Et cette disparition,
qui a commencé quand j'avais 13 ans
et a duré 5 ans,
m'a permis d’être qui je suis.
Et plus tard, qui je devais devenir.
Avant son départ, ma mère
avait été ma cachette humaine.
Elle était la seule personne
qui semblait aussi étrange que moi,
une étrangeté magnifique,
un mélange entre Blanche DuBois
dans « Un tramway nommé Désir »
et une Whitney Houston des années 80.
(Rires)
Je ne dis pas qu'elle était parfaite,
mais je dois dire que j'ai
profité de ses imperfections.
Et c'est peut-être ça, la magie :
une erreur utile.
Donc quand elle a commencé
à disparaître pendant des jours,
j'ai eu recours à ma propre magie.
Il m'est venu à l'esprit, miraculeusement,
que je pouvais faire apparaître ma mère
en marchant parfaitement
de mon école primaire
située en haut d'une pente raide
jusqu'en bas chez ma grand-mère,
en mettant un pied, un seul pied,
sur chaque pavé du trottoir.
Il ne fallait pas que mon pied
touche la ligne entre les pavés
ou que je saute un pavé
jusqu'au dernier pavé
et au dernier brin d'herbe
qui séparait notre jardin
de notre allée de garage.
Et je vous jure, ça a marché.
Une fois seulement.
Mais si ma marche parfaite
ne pouvait pas me ramener ma mère,
j'ai réalisé que cette démarche
avait une tout autre utilité.
Tous les gens responsables autour de moi
n'aimaient rien d'autre que la perfection,
l'obéissance, la soumission.
Du moins, ils me laissaient
tranquille lorsque je me soumettais.
Alors j'ai fait un marché
que j'ai retrouvé plus tard
dans une prison de la Stasi à Berlin,
sur un panneau qui disait :
« Celui qui s'adapte vit tolérablement. »
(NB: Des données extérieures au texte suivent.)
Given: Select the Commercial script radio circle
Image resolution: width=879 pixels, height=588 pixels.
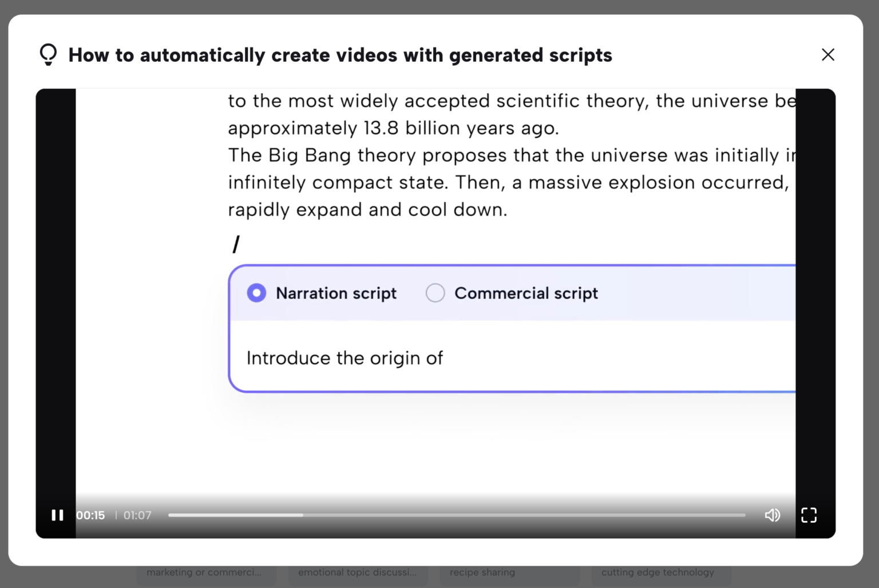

C'était un marché qui me garantissait
un endroit où vivre et de quoi manger ;
un marché qui m'a gratifié d'éloges
de mes profs, de ma famille, d'inconnus ;
un marché qui avait l'air de bien payer
le jour où, à 17 ans,
quelqu'un de Yale est venu me recruter
pour l'équipe de football.
J'ai été aussi surpris
que vous l'êtes aujourd'hui.
L'homme de Yale a dit
- tout le monde a dit -
que c'était la meilleure chose
qui puisse m'arriver,
la meilleure qui puisse arriver
à la communauté entière.
« Prends ce billet, mon garçon »,
m'ont-ils dit.
J'avais des doutes.
Yale semblait être un tout autre monde :
froid, étrange, hostile.
Le premier jour de mon recrutement,
j'ai envoyé un SMS à ma sœur
pour ne pas y aller.
« Ces gens sont trop bizarres. »
Elle a répondu :
« Tu te sentiras à ta place. »
(Rires)
J'ai pris le billet,
j'ai travaillé dur
pour me sentir à ma place.
Quand le conseiller des 1ères années
m'a dit d'éviter les casquettes...
« Tu es à Yale maintenant.
C'est fini tout ça », disait-elle.
Je me suis dit, c'est l'un des petits prix
à payer pour y arriver.
Je les ai tous payés, j'ai essayé,
et effectivement
ça a eu l'air de payer en retour :
j'ai été leader de l'équipe
universitaire de football,
j'ai intégré une confrérie
pas si secrète que ça
et obtenu un travail à Wall Street,
puis Washington.
Les choses allaient si bien
que j'ai songé, tout naturellement,
à devenir Président des Etats-Unis.
(Rires)
Mais vu que je n'avais que 24 ans
et que les présidents doivent
eux aussi débuter quelque part,
je me suis contenté
d'une campagne pour le Congrès.
C'était au lendemain
de cette fantastique élection de 2008
durant laquelle un sénateur modéré
et sérieux a souligné :
« Le message qu'il faut faire passer
par-dessus tout
est que Barack Obama
est un homme comme nous. »
Ils ont si bien fait passer ce message
que leur campagne est devenue
le modèle d'excellence en politique,
voire un modèle de la vie moderne,
ce qui semble aussi exiger que
chacun de nous fasse tout son possible
pour pouvoir, au moment ultime,
dire avec paix et satisfaction :
« J'étais juste comme tout le monde. »
Et mon message serait le même.
Alors un soir, j'appelle
mon éventuel directeur de campagne.
On avait fait ce qu'il fallait pour gagner
mais il avait d'abord une question :
« As-tu autre chose à me dire ? »
J'ai fini par lui dire :
« Il vaudrait mieux que tu saches
que je suis gay. »
Silence.
« Hum. Je vois », a-t-il presque murmuré,
comme s'il avait trouvé une pièce d'or
ou un oisillon mort.
(Rires)
« Tu as bien fait de me le dire »,
a-t-il continué.
« Mais tu ne rends pas mon boulot facile.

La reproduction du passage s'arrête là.